The MacGyver of data analysis
Jeff Hammerbacher, who runs Facebook's data infrastructure and insight team, is leaving the company. That's too bad for them, considering a hilarious quote from a talk he gave:
Basic statistics is more useful than advanced machine learning.
I can't tell you how many interviews I've had where someone has a really cool project on their resume. Support vector machines, topic analysis on CiteSeer, or whatever... But what it boils down to is someone took toy data set A and plugged it in to machine learning library B and took the output and was like, “sweet.”
People with "machine learning" on their resume fall from the sky these days, it seems to be a very sexy discipline.
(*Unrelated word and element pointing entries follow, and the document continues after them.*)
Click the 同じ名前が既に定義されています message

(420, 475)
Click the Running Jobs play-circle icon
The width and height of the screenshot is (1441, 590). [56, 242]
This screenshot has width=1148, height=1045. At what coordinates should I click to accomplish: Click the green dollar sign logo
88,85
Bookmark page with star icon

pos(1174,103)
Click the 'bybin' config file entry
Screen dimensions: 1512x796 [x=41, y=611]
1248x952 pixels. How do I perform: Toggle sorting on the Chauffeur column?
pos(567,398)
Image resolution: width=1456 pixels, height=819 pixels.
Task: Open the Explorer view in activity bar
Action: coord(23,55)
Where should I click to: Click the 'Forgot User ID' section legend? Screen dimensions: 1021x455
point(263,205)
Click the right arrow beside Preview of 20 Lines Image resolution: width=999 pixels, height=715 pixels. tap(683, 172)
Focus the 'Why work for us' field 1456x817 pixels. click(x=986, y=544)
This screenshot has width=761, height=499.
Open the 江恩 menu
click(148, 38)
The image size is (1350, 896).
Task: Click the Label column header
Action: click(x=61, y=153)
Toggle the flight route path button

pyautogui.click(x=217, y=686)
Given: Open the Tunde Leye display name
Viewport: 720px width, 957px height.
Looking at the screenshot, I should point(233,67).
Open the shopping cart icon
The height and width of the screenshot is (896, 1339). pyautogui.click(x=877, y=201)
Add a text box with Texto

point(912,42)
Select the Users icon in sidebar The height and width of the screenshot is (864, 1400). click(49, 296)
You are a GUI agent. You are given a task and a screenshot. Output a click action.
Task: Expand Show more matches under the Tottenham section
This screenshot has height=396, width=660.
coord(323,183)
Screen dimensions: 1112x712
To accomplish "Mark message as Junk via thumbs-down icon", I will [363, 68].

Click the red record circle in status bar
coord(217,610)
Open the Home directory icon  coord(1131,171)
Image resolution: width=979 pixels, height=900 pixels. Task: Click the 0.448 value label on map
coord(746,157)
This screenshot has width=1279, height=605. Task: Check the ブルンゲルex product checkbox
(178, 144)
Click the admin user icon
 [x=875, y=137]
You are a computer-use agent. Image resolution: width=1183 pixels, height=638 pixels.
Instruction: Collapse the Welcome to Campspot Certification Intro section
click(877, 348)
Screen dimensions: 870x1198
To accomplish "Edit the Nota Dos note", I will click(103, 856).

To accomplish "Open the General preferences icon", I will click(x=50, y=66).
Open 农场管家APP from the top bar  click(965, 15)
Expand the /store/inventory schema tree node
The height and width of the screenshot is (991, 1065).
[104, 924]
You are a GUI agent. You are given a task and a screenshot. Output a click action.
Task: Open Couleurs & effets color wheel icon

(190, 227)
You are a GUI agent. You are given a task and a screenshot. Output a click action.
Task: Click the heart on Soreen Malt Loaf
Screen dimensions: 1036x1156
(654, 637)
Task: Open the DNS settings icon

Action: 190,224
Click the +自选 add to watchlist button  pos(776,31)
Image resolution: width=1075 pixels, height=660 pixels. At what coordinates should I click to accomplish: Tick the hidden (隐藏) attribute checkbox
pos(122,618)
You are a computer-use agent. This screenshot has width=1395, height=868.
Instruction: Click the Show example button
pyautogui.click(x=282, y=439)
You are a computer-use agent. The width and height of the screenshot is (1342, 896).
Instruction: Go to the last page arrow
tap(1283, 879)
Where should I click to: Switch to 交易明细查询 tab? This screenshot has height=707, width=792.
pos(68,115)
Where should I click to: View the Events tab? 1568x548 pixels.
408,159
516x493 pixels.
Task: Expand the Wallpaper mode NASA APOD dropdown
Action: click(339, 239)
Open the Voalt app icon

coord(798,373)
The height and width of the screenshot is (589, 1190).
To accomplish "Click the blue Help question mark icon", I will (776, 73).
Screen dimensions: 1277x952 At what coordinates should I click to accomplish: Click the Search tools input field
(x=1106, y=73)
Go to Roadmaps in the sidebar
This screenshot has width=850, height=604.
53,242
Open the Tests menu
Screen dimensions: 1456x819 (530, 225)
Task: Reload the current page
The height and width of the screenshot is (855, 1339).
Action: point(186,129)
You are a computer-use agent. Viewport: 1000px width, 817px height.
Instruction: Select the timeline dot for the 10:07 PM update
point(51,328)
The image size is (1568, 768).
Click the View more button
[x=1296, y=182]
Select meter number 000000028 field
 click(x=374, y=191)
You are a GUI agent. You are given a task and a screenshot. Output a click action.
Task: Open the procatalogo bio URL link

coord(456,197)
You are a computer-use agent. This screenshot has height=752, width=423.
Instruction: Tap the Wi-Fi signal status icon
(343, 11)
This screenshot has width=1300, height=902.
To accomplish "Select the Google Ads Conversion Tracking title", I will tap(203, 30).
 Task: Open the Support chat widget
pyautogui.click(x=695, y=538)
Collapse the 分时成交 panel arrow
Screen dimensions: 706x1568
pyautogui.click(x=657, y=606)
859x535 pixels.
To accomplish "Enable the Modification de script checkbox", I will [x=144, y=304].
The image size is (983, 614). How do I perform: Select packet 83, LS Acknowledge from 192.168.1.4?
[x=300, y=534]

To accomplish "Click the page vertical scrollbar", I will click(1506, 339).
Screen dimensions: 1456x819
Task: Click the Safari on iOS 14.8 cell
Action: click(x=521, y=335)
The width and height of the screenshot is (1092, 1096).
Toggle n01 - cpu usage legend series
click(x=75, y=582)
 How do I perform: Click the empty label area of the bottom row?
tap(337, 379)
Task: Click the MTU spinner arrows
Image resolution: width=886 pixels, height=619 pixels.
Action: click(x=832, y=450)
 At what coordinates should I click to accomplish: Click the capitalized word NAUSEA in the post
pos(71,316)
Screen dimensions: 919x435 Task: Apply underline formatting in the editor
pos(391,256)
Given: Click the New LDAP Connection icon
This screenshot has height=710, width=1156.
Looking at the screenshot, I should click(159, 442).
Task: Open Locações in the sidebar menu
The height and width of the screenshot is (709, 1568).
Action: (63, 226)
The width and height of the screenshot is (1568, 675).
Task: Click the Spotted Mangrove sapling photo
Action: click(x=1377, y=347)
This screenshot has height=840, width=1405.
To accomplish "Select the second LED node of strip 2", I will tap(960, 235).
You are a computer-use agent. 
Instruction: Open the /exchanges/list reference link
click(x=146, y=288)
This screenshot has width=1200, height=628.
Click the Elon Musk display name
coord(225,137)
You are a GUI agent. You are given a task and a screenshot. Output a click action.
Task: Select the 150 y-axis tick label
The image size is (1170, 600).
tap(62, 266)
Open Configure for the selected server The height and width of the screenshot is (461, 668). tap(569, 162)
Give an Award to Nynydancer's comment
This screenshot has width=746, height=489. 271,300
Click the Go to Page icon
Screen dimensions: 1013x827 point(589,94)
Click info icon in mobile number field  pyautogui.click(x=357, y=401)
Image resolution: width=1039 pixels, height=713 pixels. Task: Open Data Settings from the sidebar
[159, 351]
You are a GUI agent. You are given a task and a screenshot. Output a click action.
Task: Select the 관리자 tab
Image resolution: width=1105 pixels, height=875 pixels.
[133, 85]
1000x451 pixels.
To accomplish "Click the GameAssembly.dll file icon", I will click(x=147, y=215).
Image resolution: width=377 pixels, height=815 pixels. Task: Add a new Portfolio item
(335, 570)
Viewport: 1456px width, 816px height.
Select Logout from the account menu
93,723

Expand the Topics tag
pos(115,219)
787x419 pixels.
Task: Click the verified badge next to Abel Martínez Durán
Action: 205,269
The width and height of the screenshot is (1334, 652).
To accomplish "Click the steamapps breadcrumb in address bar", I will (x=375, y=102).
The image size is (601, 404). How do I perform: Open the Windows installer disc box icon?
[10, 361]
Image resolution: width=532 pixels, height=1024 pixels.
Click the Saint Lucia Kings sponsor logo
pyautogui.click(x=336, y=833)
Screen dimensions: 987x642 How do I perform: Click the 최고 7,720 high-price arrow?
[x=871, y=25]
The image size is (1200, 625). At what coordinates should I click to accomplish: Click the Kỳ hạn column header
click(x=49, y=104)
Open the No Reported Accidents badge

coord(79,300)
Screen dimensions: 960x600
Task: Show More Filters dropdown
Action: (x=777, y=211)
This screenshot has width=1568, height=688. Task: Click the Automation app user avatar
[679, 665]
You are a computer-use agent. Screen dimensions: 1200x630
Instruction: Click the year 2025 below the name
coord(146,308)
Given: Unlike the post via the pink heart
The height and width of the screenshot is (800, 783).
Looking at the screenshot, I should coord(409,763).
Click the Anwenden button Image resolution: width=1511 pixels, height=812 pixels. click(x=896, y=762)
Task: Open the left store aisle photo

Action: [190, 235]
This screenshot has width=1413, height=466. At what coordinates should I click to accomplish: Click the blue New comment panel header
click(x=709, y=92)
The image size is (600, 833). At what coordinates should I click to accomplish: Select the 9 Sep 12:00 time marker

The problem is if I ask them explain a t-test, those same people can't tell me what that is.
If I had a MacGyver of data analysis and all he had was a t-test and regression, he would probably be able to do 99.9% of the analyses that we do that are actually useful.
Amen. That, with the importance of data visualization, is one of the best lessons I learned working with real data in the last year or two. Here's the entire video, in which he also talks about Hadoop, Scribe, Hive (a data warehousing and analysis platform they've built on Hadoop), and other fun things. The above bit is around 35:00.
(Direct link, hopefully, though the website is weird)
There's lots more to say on statistics vs. machine learning and all that. For another post...